TASK DIRECTIONS:
The answer must be an exact printing of every record below, with the pictures omitted.

SUPPLIED DATA:
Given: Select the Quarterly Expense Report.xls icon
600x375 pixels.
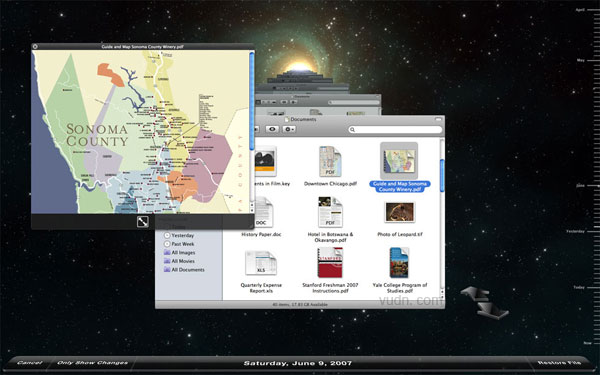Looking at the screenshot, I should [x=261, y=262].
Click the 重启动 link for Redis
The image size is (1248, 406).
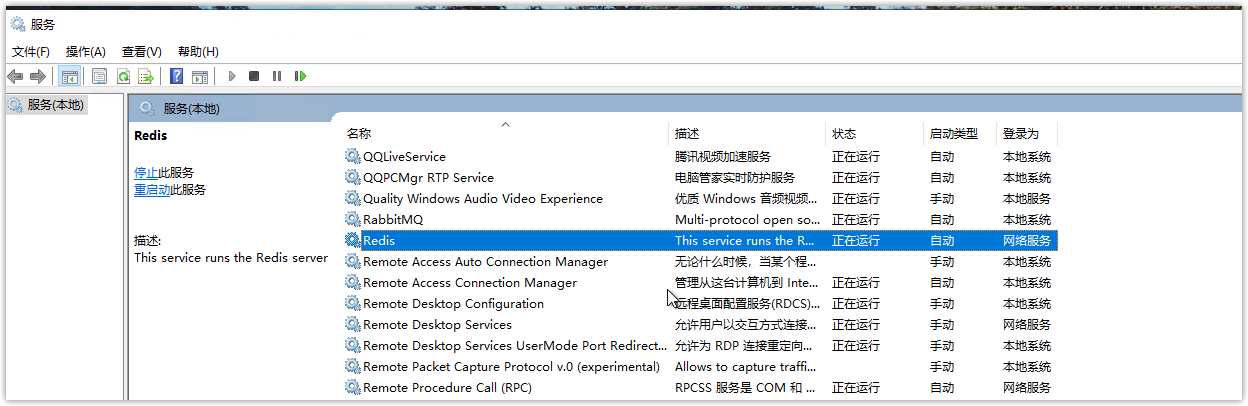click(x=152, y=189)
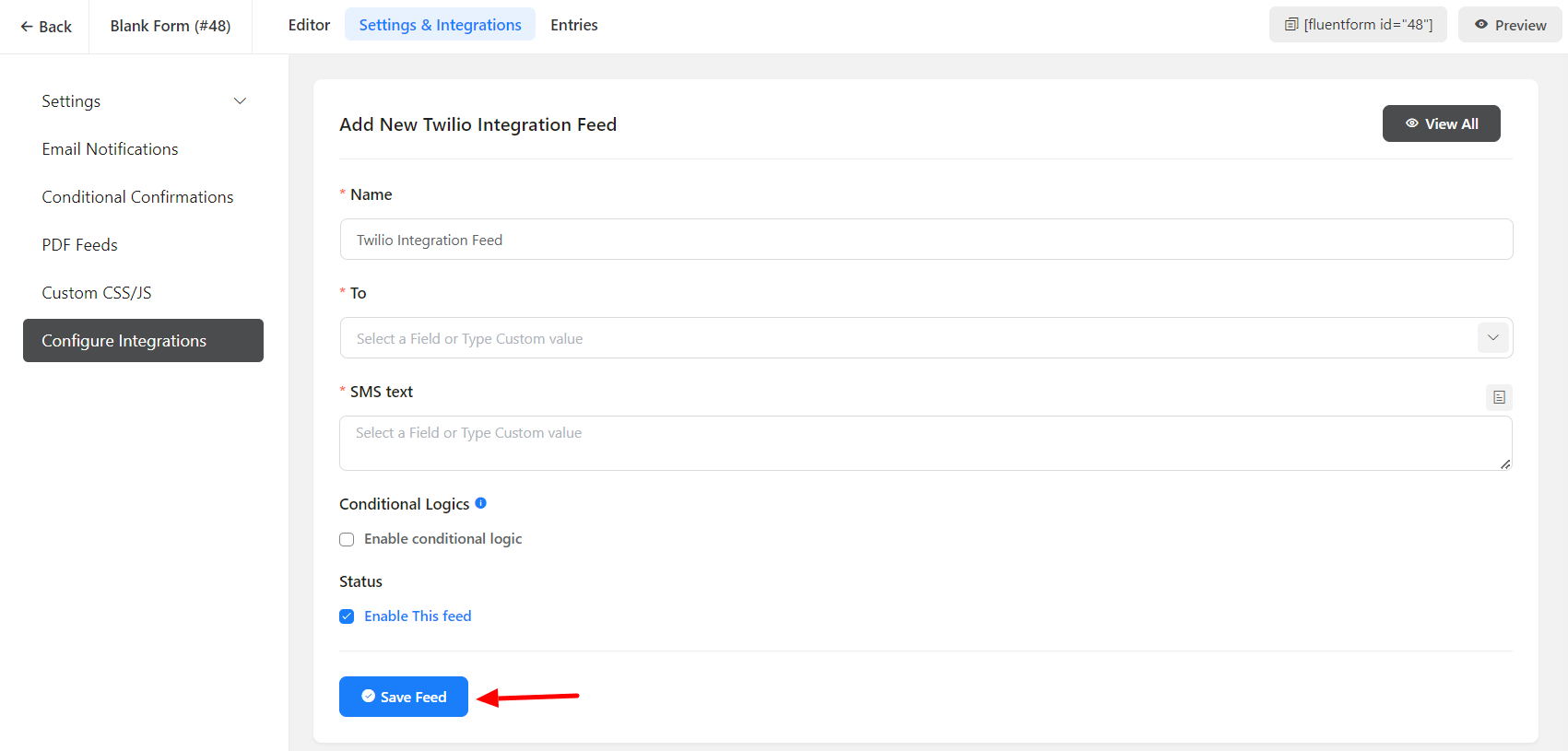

SOLUTION TO THE EXERCISE:
Given: Select the Quarterly Expense Report.xls icon
600x375 pixels.
Looking at the screenshot, I should [x=261, y=262].
Click the 重启动 link for Redis
The image size is (1248, 406).
click(x=152, y=189)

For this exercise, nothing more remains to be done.